Esther Wojcicki is the author of How to Raise Successful People: Simple Lessons for Radical Results. She is vice chair of the Creative Commons advisory council and cofounder of Tract Learning, Inc.

In naming role models I assume we’re thinking of people we would like to emulate in some way. So, while I have a deep appreciation for cabaret singers and cartoonists, what they do is so far afield from my abilities that I don’t think they qualify. And then there are inspiring individuals such as Nelson Mandela whose roles extend so far beyond my own that it also makes no sense to call them my models. There are other people whose work I love, admire and may hope to emulate—their writing, their art, their films—but about whom I know little, which makes me reluctant to hold them up as role models because I’m not really thinking about them as fully realized human beings. Because the truth is, people are complicated and everyone has flaws. I also don’t subscribe to the prevailing presentism, whereby we rigorously apply standards or values that have evolved over time to people in the distant past.

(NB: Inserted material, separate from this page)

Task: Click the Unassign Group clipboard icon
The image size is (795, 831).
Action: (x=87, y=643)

All that said, there are certain character traits I really admire: Courage. Independence. Curiosity. Determination. Reason. Clear-headedness. The first person who comes to mind here is Eleanor Roosevelt (1884-1962). She’s someone for whom there were very low expectations, which over time she learned not only to overlook but to defy. This was someone who was quiet and considered reserved, who really learned how to use her voice prolifically as a writer and as a speaker. From our vantage point of 2022, the strong stands she took—on human rights, civil rights, women’s rights—seem basic but at the time were trailblazing. For me, she is one of those figures who stand out, especially when we’re thinking about educating and inspiring young people.

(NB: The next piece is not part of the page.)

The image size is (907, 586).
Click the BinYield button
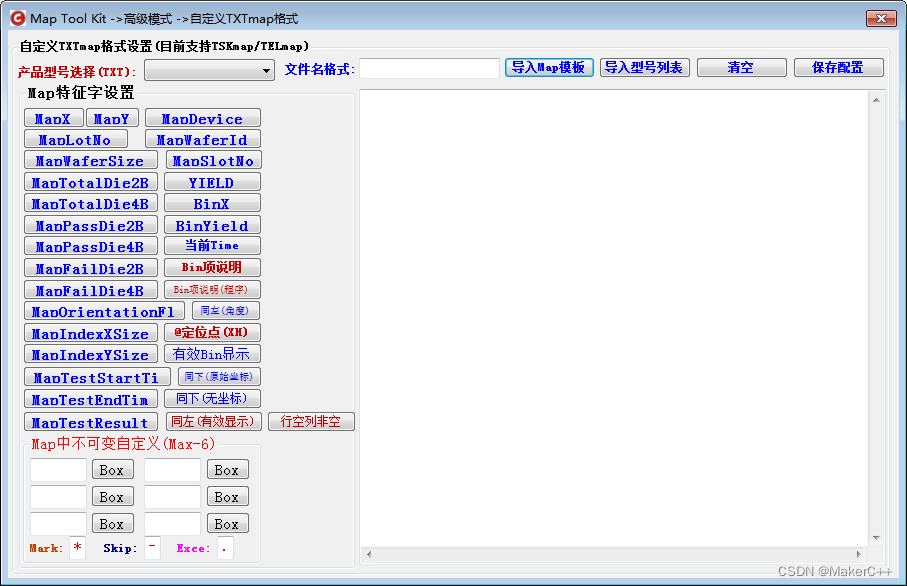(x=212, y=225)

Another person I’ve been thinking about recently (having just read a book in which she played a part) is Dorothy Thompson (1893-1961). As a woman, as a journalist and as a foreign correspondent she was outspoken and fearless in taking stances, most notably raising awareness about the Holocaust when the United States was ignoring it. She also said racist things and may have even been an out-and-out racist—I don’t know enough about her biography and everything she’s written to say definitively. This is an example of those caveats above.

Someone I know personally and admire enormously is Robert Gottlieb (b. 1931). He’s been the editor-in-chief at Simon & Schuster, Alfred A. Knopf, and The New Yorker and has written a number of books himself. The consummate editor and supporter of writers, Gottlieb reads everything and approaches books with an open mind that I find increasingly rare. At 91, he’s still writing, still editing, still reading, still thinking. He’s just endlessly curious and is also a delightful human being.

Jane Goodall (b. 1934) is probably as close to a purely good person as possible, and while it’s far-fetched to consider her a personal role model because her endeavors are so far removed from mine, I have huge admiration for her as someone who took her powers of observation and her childhood curiosity and turned them into not just an occupation but a mission. She went out into the field. The time came when she could have rested on her laurels; instead she went from doing science in the field to advocating for animals and for the planet. She’s never slowed down. I’m a big fan of the octogenarians and nonagenarians of the world who are still out there trying to do good, and that is Jane Goodall.

And finally, as a book person, I have to laud J.K. Rowling (b. 1965) for opening up the world of literature to millions of readers. She reinvigorated the world of children’s literature and proved to adults that children’s books are worthy of being read. And then she defied expectations; instead of doing another middle-grade or young-adult fantasy series, she wrote stand-alone children’s novels, crime fiction and adult fiction, all the while doing a huge amount of philanthropic work in medicine and advocacy for at-risk women and children.

Pamela Paul is a New York Times columnist and former editor of The New York Times Book Review. Her books include 100 Things We’ve Lost to the Internet, How to Raise a Reader and Pornified.

When I was 17 years old I was a junior counselor at Camp Ramah in the Poconos, where I met a man named Moshe Greenberg (1928-2010), who was probably then in his early 20s. He ended up doing a doctorate in biblical studies at the University of Pennsylvania and then teaching his whole career at the Hebrew University of Jerusalem. He was very charismatic. I had never seriously studied the Bible before, and he taught a class for the junior counselors that was riveting. It was on a section of the David story in 2 Samuel. That class was what got me excited about the Bible.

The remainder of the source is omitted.